The impact of linear drift augmentation on model performance. (a) Examples of signals with different levels of added drift. (b) Balanced accuracy as a function of the drift amplitude.
Figure 6.
The impact of linear drift augmentation on model performance. (a) Examples of signals with different levels of added drift. (b) Balanced accuracy as a function of the drift amplitude.
An important question arises regarding the potential for further mitigating the impact of signal perturbations on neural network performance. One promising approach to address this challenge is data augmentation, specifically by generating additional synthetic data samples.

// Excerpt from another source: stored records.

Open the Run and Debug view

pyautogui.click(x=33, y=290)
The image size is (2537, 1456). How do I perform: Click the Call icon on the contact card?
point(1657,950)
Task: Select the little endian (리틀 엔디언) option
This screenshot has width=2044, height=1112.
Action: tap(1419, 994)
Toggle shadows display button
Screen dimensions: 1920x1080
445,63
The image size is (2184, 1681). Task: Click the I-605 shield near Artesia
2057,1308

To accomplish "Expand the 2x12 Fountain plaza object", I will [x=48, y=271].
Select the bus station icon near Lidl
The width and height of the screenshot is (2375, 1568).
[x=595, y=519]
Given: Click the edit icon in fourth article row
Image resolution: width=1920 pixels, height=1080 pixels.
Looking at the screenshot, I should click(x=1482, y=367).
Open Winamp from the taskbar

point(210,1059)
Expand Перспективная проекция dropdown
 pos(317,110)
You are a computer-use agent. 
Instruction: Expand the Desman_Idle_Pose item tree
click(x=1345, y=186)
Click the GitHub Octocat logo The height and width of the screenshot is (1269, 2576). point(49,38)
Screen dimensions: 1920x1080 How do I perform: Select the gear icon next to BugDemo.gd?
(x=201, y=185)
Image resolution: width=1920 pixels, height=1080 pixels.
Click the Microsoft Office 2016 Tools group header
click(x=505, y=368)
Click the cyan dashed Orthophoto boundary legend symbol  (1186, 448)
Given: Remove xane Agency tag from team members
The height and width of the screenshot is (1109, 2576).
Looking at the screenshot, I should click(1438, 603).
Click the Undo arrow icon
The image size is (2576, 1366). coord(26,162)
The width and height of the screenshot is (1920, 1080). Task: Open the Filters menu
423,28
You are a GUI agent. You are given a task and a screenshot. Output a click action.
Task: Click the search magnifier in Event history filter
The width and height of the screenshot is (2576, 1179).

This strategy is particularly apt given the nonlinear dependency of magnetic field amplitude changes on sensor trajectory parameters, including altitude and azimuthal direction relative to the target object. A complementary approach involves including such augmented data (data that was used for resistance evaluation) within the training set. However, careful consideration is required to prevent performance degradation, especially when perturbations become excessively significant. While a comprehensive exploration of these augmentation strategies falls outside the scope of this article, it constitutes a direction for our future research.
6. Conclusions
This study demonstrates that classifying UXO from magnetometer data, particularly when the data is generated from complex digital twins incorporating remanent magnetization, presents significant challenges that expose the limitations of classical machine learning models. We found that popular models like Random Forest can easily overfit, which we think could be the result of subtle artifacts within the simulated data. These artifacts—potentially arising at the boundaries of different mesh densities used to ensure feasible computation times in the digital twin—while visually indistinguishable, can be exploited by tree-based models. This overfitting leads to a drastic degradation in performance when the model is faced with even minor variations in the input data.
Fortunately, the proposed Convolutional Neural Network (CNN) architecture proves to be highly resilient to these variations. Moreover, it significantly outperforms the classical models, achieving superior predictive accuracy. Our ablation studies confirmed that architectural components such as element-wise batch normalization and skip connections are critical to this stability and performance. Furthermore, our results show that a more compact “two-block” model offers a compelling trade-off, achieving comparable performance to a deeper “three-block” model while having 1.5 times fewer learnable parameters. This finding is particularly important for developing computationally efficient models suitable for on-site data processing during field studies. The inclusion of metadata was also shown to provide a consistent performance improvement.
The resilience analysis yields critical insights for the design of practical field surveys. Our results indicate that signal drift and time-warping are the most detrimental distortions, causing the steepest decline in model performance. This observation has direct implications for AUV survey design, underscoring the danger of electromagnetic interference—for instance, from one vehicle’s propulsion system causing signal drift on a nearby vehicle’s sensor. It also highlights the importance of precise vehicle positioning and maintaining a constant survey speed, as variations in velocity are equivalent to time-warping distortions that can severely impact classification accuracy.
In conclusion, this work not only presents a robust deep learning architecture for UXO classification, but also highlights the practical challenges and considerations for deploying such models. We believe these findings advance the understanding of neural network applications in this domain and provide actionable guidelines for improving both model design and data acquisition protocols. For future research, we anticipate that significant performance gains could be achieved by fusing magnetometry data with complementary sensor modalities, such as sonar imagery [
12], to create a more comprehensive and reliable classification system.